Simone immediately takes a step back. She can’t argue with her like this, not now. She can’t accuse her of anything, not with everything … and now she’s played the card. If there is anything to hide, Lucy will surely delete her search history again. She shouldn’t have asked her. A stupid move.
‘I didn’t think that,’ she lies.
Lucy – predictably – flounces off to a bedroom off the hallway. As she closes the door, Simone remembers the lodge and shudders; she wishes this weren’t a bungalow. She scoffs at herself. As if stairs could have saved them.
The bliss of a hot shower. Scorching. The dial is digital, and Simone turns it up with a beeping button to 102, 104, 106. That is as high as it goes. The droplets feel as though they pierce her skin; she’s not felt pleasure like it.
Shampoo. Conditioner that slides like silk between her fingers. She looks up and hopes the water doesn’t run out, no, doesn’t care, because Lucy has showered before her, andshe’s here and the conditioner smells of orange blossom and they’re alive.
She has to turn it off eventually. There’s a robe – her dirty clothes can stay on the floor. She might even wash them.

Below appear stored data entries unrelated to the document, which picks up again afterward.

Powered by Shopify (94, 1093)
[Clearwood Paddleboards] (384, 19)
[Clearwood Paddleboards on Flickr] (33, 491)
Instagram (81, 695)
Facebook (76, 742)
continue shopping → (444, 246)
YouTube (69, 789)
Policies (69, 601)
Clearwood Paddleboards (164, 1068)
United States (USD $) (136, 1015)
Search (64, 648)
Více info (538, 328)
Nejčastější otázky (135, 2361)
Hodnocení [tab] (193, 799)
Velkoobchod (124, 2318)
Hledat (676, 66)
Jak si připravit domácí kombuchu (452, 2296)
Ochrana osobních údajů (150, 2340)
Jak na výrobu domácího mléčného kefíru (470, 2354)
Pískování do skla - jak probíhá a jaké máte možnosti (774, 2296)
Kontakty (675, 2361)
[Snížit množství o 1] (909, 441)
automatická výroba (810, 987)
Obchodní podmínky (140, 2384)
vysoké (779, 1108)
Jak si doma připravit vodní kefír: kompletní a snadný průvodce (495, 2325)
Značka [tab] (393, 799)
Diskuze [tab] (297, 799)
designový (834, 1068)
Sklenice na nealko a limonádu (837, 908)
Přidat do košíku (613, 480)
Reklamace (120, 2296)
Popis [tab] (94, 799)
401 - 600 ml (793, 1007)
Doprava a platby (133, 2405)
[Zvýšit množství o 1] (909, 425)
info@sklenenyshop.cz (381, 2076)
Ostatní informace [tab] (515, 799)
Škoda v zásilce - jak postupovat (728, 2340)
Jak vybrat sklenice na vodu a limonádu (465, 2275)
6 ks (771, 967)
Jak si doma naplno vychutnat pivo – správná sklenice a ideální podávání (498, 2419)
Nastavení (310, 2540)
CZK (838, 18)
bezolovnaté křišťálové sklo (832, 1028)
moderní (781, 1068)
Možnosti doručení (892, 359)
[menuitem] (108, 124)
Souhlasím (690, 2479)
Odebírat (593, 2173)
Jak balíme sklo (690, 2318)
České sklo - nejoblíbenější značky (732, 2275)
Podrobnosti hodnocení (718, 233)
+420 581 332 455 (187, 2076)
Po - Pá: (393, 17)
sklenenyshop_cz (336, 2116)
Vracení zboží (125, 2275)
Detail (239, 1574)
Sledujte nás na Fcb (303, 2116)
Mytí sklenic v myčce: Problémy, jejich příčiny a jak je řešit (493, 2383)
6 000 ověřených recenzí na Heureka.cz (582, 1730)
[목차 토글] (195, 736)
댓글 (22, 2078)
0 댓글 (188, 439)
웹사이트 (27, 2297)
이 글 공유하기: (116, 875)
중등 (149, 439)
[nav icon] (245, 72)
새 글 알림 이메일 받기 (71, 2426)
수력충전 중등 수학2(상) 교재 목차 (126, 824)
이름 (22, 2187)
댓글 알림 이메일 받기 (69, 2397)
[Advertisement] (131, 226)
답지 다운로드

Once she’s dressed in other clothes, she cooks. They haven’t been to a shop yet, so she uses what’s here. There are eggs, but she doesn’t touch them, thinking about the omelettes she made right before everything changed forever. Instead, she cooks a simple soup using vegetables she finds in a drawer inside a dark little cupboard. Peeling, chopping, stirring, reducing and reducing and reducing, salt, more salt, more salt than you think you’d need, pepper.
She stirs and stirs, and tries not to think how many meals she has left to eat, before she is incarcerated or killed. Everyone has a finite number of meals left, but Simone’s must surely be less than others’.
The name of the man Simone murdered is Jon-Paul Delves. He was a delivery driver from San Angelo, Texas, and is not a known criminal, according to the news playing out quietly on Moody’s television.
‘So it was either his first run as a messenger, or he was so good he never got caught,’ Lucy says flatly, sitting on the sofa. Simone has the phone, to prevent Lucy from googling herself and seeing Damien.
Simone sits back. ‘It’s a blow,’ she says. ‘Maybe Moody can connect him to the British man.’ She has to be brave enough to do this. It’s why they’re here. Really, what does it matter that the town is so small?
‘Exactly.’
Simone can’t stop looking at photographs of him. A smiling, living breathing man,survived by a wife and a child, say the papers. A painful squeeze of her chest every time shereads that line which, for some masochistic reason, she goes over and over. Gone, now, a delivery driver from San Angelo, consigned to the heavens forever, because of her. Simone stares down at her hand in her lap, the one that fired the gun. Then across at Lucy: her reason for doing so.